TransAct 17

TransAct statement

"Understanding, while it cannot be expected to provide results which are specifically helpful or inspiring in the fight against totalitarianism, must accompany this fight if it is to be more than a mere fight for survival. Insofar as totalitarian movements have sprung up in the non-totalitarian world (crystallizing elements found in that world, for totalitarian governments have not been imported from the moon), the process of understanding is clearly, and perhaps primarily, also a process of self-understanding. For while we merely know, but do not yet understand, what we are fighting against, we know and understand even less what we are fighting for. And the resignation, so characteristic of Europe during the last war and so precisely formulated by an English poet who said that 'we who lived by noble dreams/defend the bad against the worse,' will no longer suffice.
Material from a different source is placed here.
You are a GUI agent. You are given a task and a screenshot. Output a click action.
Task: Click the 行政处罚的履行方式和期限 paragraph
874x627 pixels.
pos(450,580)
In this sense, the activity of understanding is necessary; while it can never directly inspire the fight or provide otherwise missing objectives, it alone can make it meaningful and prepare a new resourcefulness of the human mind and heart which perhaps will come into free play only after the battle is won. [.] Yet, has not the task of understanding become hopeless if it is true that we are confronted with something which has destroyed our categories of thought and standards of judgement? [.] Maybe it is preposterous even to think that anything can ever happen which our categories are not equipped to understand. Maybe we should resign ourselves to the preliminary understanding, which at once ranges the new among the old, and with the scientific approach, which follows it and deduces methodically the unprecedented from precedents, even though such a description of the new phenomena may be demonstrably at variance with the reality. [.] The paradox of the modern situation seems to be that our need to transcend preliminary understanding and the strictly scientific approach springs from the fact that we have lost our tools of understanding. Our quest for meaning is at the same time prompted and frustrated by our inability to originate meaning. [.] Only in action will we proceed, as a matter of course, from the changed set of circumstances that the event has created, that is, treat it as a beginning."

Horror is the transformation of violence into ordinary, everyday routine. It is the existence of "detention centres" and imprisonment for men and women who have no papers.

I would like to add: in spite of the energetic action which western countries talk about using in favour of the democratic rights of minorities in Europe, Layla Zana and other Kurd parliamentary representatives remain interred in Turkish prisons.